Input material:
——
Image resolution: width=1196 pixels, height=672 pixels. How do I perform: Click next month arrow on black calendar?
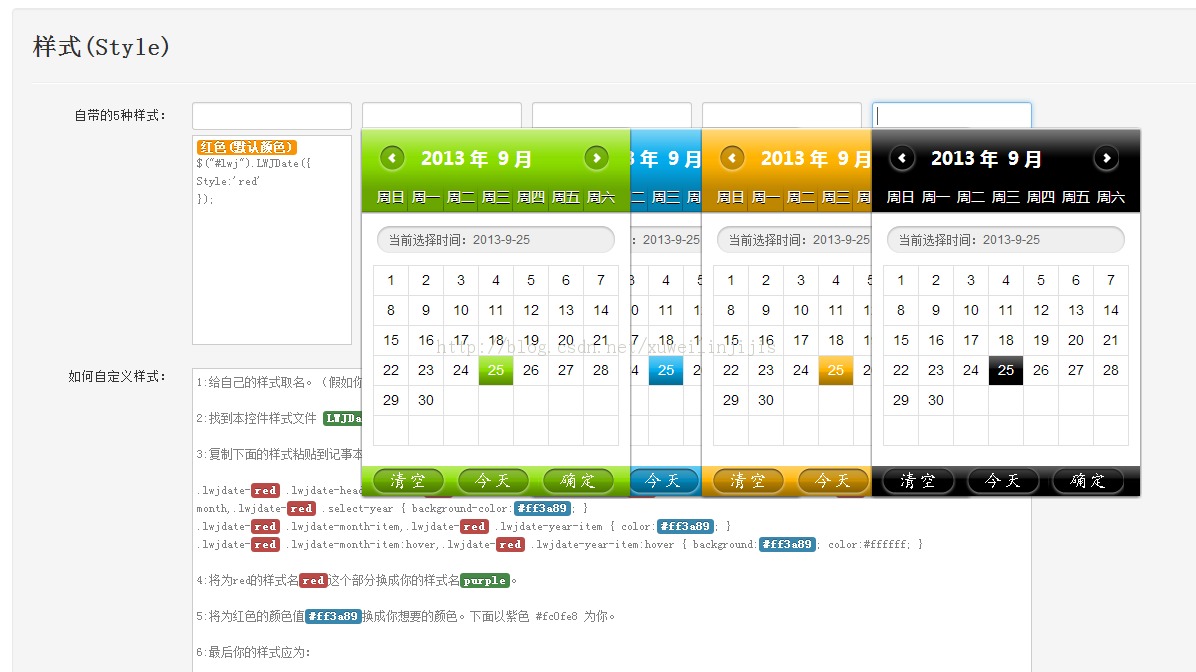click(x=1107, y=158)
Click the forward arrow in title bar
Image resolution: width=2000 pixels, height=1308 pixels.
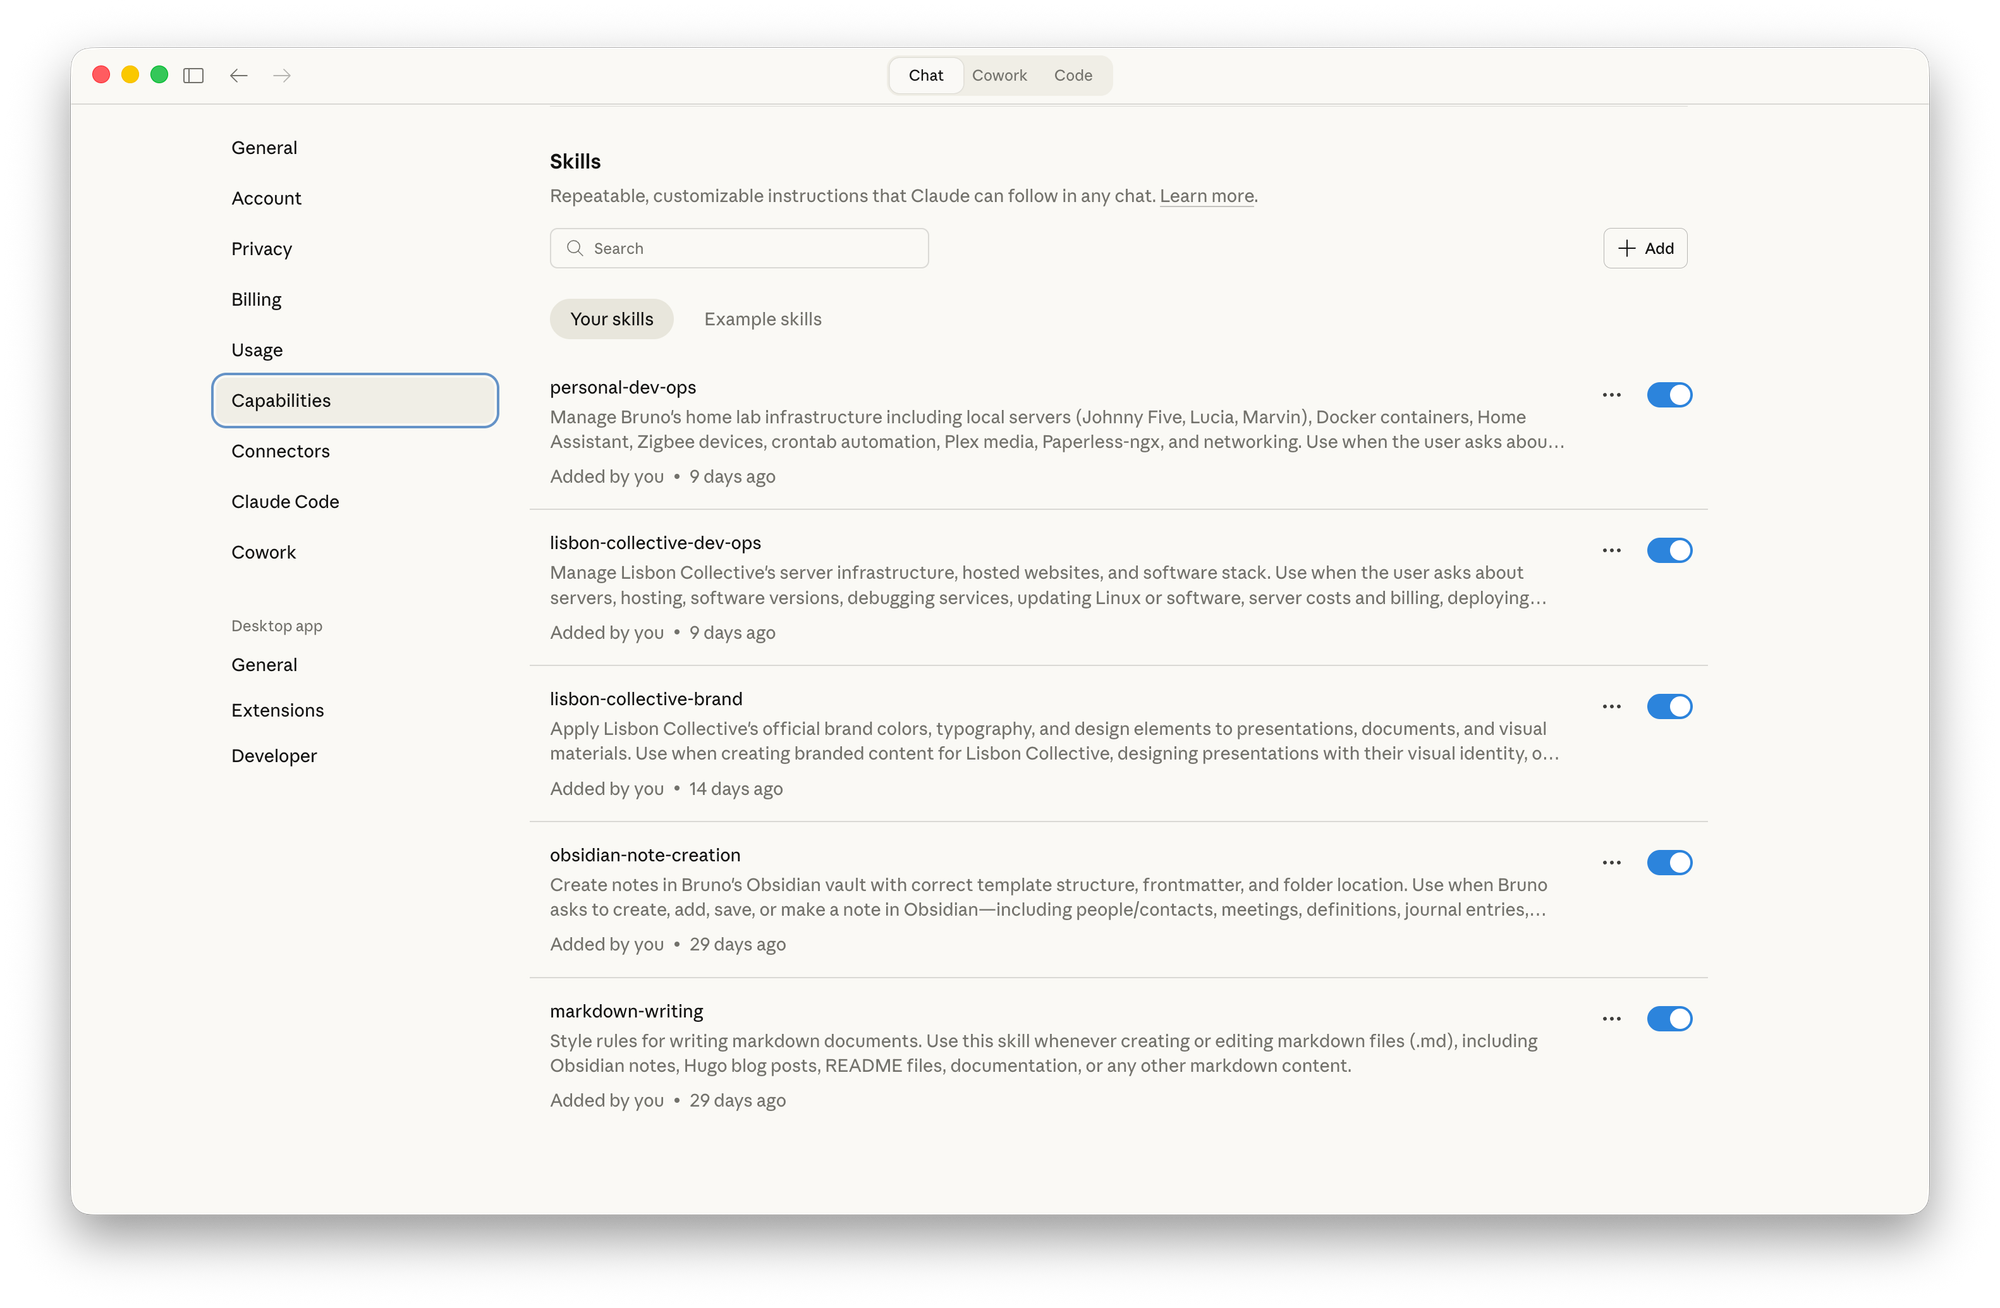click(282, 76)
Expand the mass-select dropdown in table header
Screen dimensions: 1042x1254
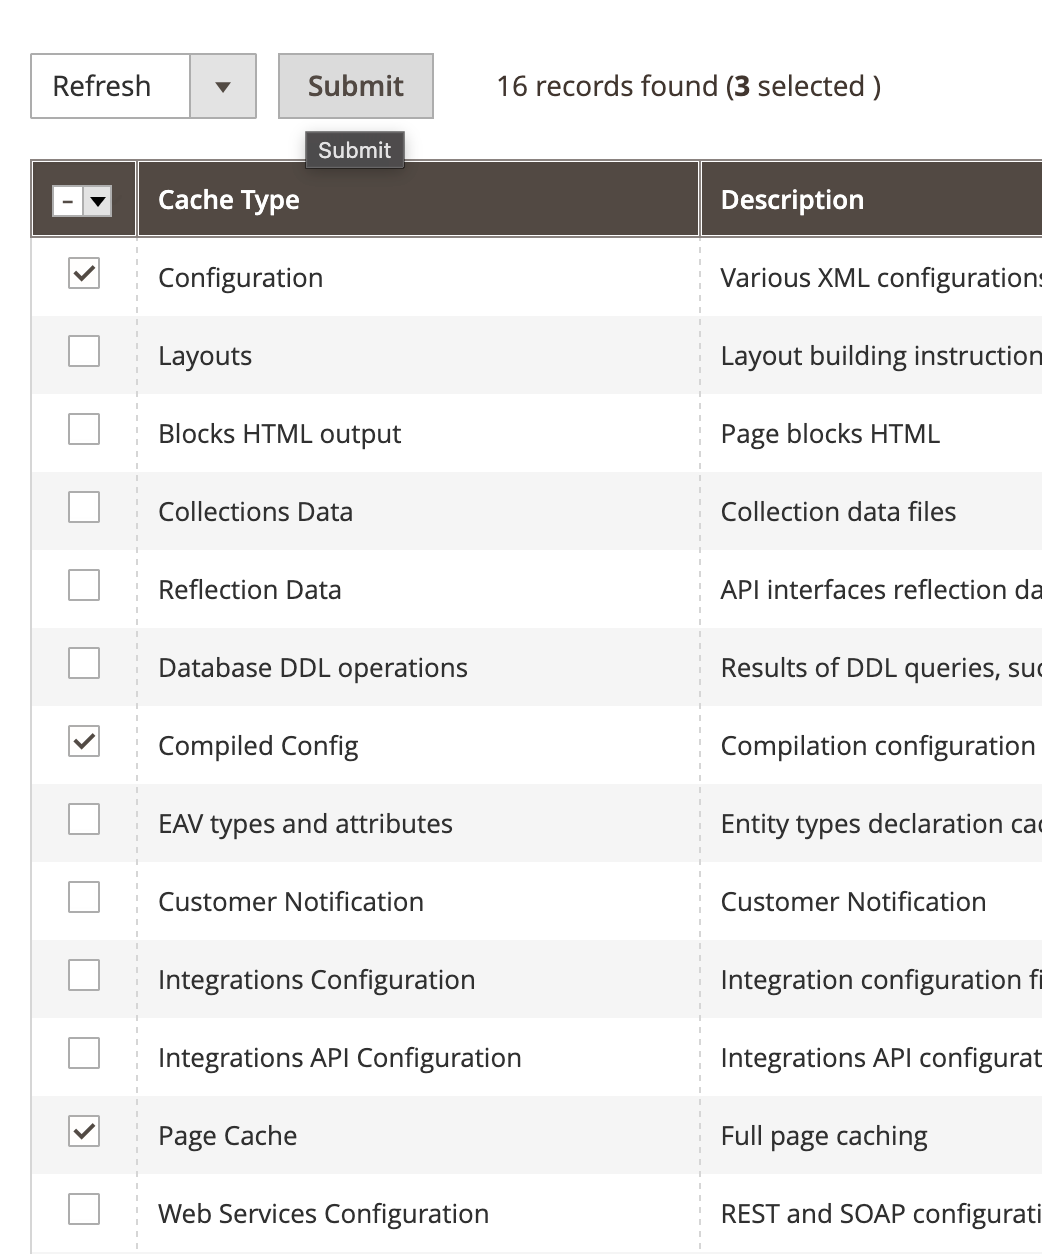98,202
——
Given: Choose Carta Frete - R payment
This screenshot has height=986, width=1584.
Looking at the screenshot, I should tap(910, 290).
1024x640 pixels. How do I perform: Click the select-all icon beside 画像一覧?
——
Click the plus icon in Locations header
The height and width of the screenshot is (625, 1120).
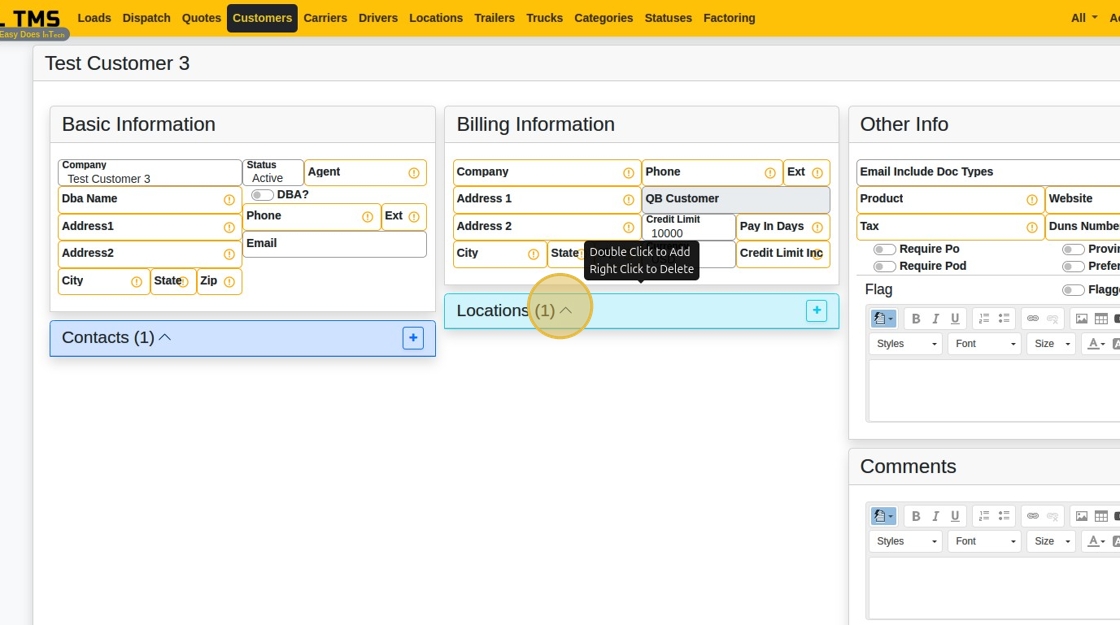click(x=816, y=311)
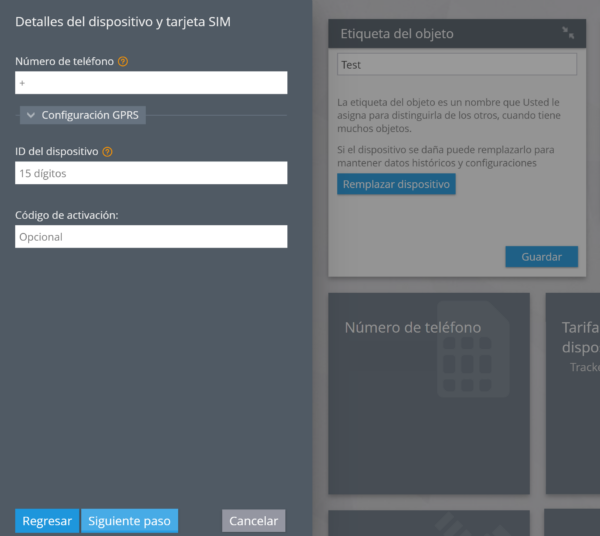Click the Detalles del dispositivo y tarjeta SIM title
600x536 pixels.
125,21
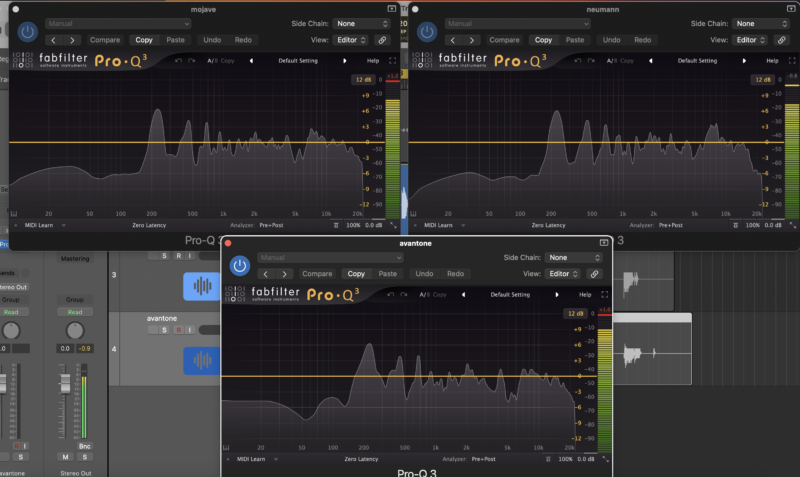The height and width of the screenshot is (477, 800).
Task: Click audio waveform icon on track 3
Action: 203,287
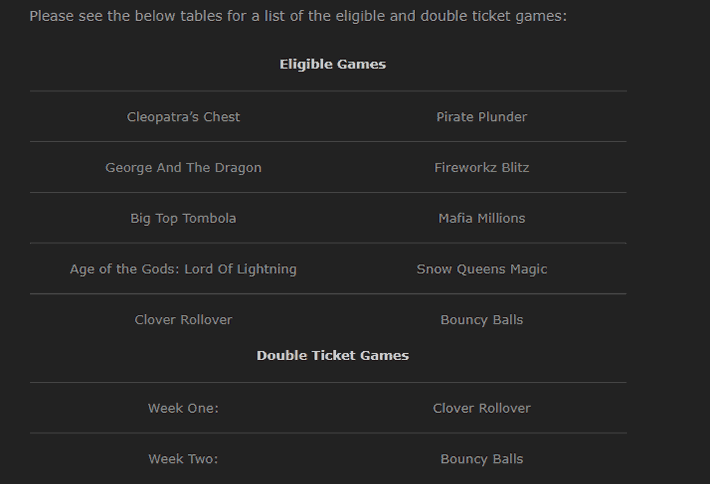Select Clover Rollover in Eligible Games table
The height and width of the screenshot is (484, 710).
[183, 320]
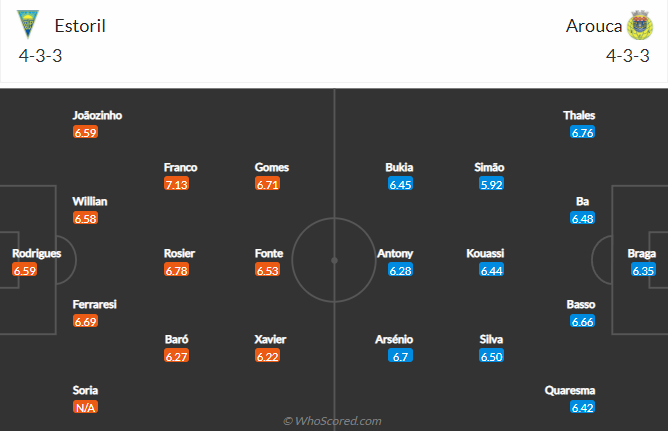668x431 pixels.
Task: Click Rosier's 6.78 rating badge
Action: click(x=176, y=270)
——
Exercise requirements:
Show the lines of the records that contain the word "header".

Result:
Expand the mass-select dropdown in table header
Click the plus icon in Locations header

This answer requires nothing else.